On May 7, 1999, US planes bombed the Chinese embassy in Belgrade. President Clinton called the bombing “a tragic mistake,” the result of faulty maps provided by US intelligence services.

That was good enough for the American media, but it wasn’t good enough for their overseas counterparts. Working together, reporters from the London Observer and Copenhagen’s Politiken found US and NATO government and military sources who told a different story. One official at the National Imagery and Mapping Agency, perhaps piqued at the assertion that his agency had botched its job, called the faulty-map story “a damned lie.”

In fact, according to these high-ranking sources, NATO deliberately targeted the Chinese embassy, which was serving as a rebroadcast station for the Yugoslav army.

After the Observer broke the story, the Associated Press wire service picked it up, but few major papers ran it. The Washington Post gave it 90 words in an international-news-briefs section, under the headline, nato denies story on embassy bombing. The New York Times didn’t mention it at all. When the press-watchdog group Fairness and Accuracy in Reporting asked the Times why it ignored the story, the paper’s foreign editor described the Observer’s piece as “not terribly well-sourced, by our standards at least.”

“It sounds like the Times might be holding out for a named official source,” FAIR’s Seth Ackerman told In These Times, “which is a standard of evidence that the Times likes to apply in cases where they would rather not report the story at all.”

Seth Ackerman, In These Times, June 26, 2000 9www.inthesetimes.com/ackerman2415.html); Joel Bleifuss, In These Times,¼December 12, 1999; Fairness and Accuracy in Reporting staff report, February 9, 2000 (www.fair.org/activism/china-response2.html); Yoichi Shimatsu, Pacific News Service, October 20, 1999.

Foreign coverage: the Observer (UK), Politiken (Denmark), the Glasgow Herald (Scotland), the Scotsman (Scotland), South China Morning Post, the Times (UK).

 

5) US taxpayers underwrite global nuclear-power-plant sales

The people of the United States don’t want nuclear power anymore. Not a single nuke plant has been built in this country since the 1979 meltdown at Pennsylvania’s Three Mile Island. What’s the industry to do?

Go abroad, of course. American power companies are bringing nuclear power to the Third World — with a lot of help from the US taxpayer.

The Export-Import Bank, a little-known government agency, provides loans, insurance, and other subsidies to foreign governments that want a nuclear plant. Between 1959 and 1993, the bank spent $7.7 billion to sell American-made reactors abroad, typically by financing their purchase by cash-strapped developing-world governments. With almost no oversight, the bank directs taxpayer dollars toward irresponsible and inefficient projects, few of which could ever pass domestic safety standards. While the US government has given in to public pressure and stopped pushing nuclear power at home, it’s happy to send it overseas to keep US contractors afloat.

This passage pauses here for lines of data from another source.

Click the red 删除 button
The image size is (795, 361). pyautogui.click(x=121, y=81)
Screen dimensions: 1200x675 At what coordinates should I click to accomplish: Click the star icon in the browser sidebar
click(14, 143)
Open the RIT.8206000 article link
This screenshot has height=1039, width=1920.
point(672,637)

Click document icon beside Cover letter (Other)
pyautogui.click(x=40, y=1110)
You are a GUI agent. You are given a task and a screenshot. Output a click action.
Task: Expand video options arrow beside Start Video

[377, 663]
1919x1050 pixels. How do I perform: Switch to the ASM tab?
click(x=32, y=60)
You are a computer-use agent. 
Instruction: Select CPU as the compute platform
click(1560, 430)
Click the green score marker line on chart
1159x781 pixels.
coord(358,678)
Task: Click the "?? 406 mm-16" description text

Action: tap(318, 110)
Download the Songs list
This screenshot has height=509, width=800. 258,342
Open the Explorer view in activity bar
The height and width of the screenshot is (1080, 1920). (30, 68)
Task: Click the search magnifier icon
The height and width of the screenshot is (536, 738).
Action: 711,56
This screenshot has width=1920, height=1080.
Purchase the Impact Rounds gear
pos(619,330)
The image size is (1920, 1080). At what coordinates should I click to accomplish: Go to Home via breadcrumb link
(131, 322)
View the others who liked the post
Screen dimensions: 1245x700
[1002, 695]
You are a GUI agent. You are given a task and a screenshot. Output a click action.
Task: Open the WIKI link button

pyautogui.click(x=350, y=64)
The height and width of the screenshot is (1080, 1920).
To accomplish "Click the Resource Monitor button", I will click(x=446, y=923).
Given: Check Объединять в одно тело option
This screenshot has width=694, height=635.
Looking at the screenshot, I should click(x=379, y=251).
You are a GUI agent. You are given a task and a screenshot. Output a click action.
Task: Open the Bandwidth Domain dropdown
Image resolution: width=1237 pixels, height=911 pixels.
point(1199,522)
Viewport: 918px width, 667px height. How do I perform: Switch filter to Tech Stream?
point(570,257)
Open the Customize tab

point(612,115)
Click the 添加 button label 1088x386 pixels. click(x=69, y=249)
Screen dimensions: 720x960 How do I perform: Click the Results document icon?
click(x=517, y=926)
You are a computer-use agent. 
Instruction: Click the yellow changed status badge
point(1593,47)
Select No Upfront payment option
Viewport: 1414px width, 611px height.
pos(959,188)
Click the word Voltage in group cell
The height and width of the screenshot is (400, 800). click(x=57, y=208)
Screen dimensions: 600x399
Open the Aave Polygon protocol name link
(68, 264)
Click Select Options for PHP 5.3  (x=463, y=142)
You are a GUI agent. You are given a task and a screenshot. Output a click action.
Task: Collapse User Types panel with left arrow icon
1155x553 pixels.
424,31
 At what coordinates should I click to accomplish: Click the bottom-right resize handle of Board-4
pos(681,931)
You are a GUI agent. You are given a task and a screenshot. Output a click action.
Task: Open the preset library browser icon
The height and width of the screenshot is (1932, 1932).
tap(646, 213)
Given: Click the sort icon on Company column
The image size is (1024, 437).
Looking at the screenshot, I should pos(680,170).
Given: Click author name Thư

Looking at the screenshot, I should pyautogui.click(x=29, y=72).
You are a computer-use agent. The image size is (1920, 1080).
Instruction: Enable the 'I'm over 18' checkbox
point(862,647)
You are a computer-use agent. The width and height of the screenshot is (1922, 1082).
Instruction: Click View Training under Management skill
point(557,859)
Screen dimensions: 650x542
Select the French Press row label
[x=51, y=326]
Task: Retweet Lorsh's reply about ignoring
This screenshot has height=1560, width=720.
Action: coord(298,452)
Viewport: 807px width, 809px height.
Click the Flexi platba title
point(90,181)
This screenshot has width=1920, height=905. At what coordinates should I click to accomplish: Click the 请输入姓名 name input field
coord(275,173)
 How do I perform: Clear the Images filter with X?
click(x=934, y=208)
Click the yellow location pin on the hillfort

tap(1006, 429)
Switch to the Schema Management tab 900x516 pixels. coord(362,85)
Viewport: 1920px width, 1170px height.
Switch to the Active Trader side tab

In Turkey, Ex-Im approved a preliminary loan in support of Westinghouse’s $3.2 billion Akkuyu plant, on a site near an active fault line. Last summer, in response to a groundswell of opposition to the plant, the Turkish government finally declared it too expensive and too dangerous — despite lobbying on Westinghouse’s behalf by then-vice-president Al Gore.

In the Czech Republic, the bank backed a $300 million loan for the Temelin plant, which European nuclear authorities have deemed dangerous and unnecessary. Nearly a billion dollars over budget, the plant went live last year, sparking massive international protests.

There’s a simple reason you won’t see this story on the TV news. CBS is owned by Westinghouse and NBC by General Electric — both of which build nuclear plants with the Ex-Im Bank’s help.

In February of this year, President George W. Bush announced that he hoped to cut the bank’s budget by 25 percent.

Ken Silverstein and Ian Urbina, the Progressive, March 2000.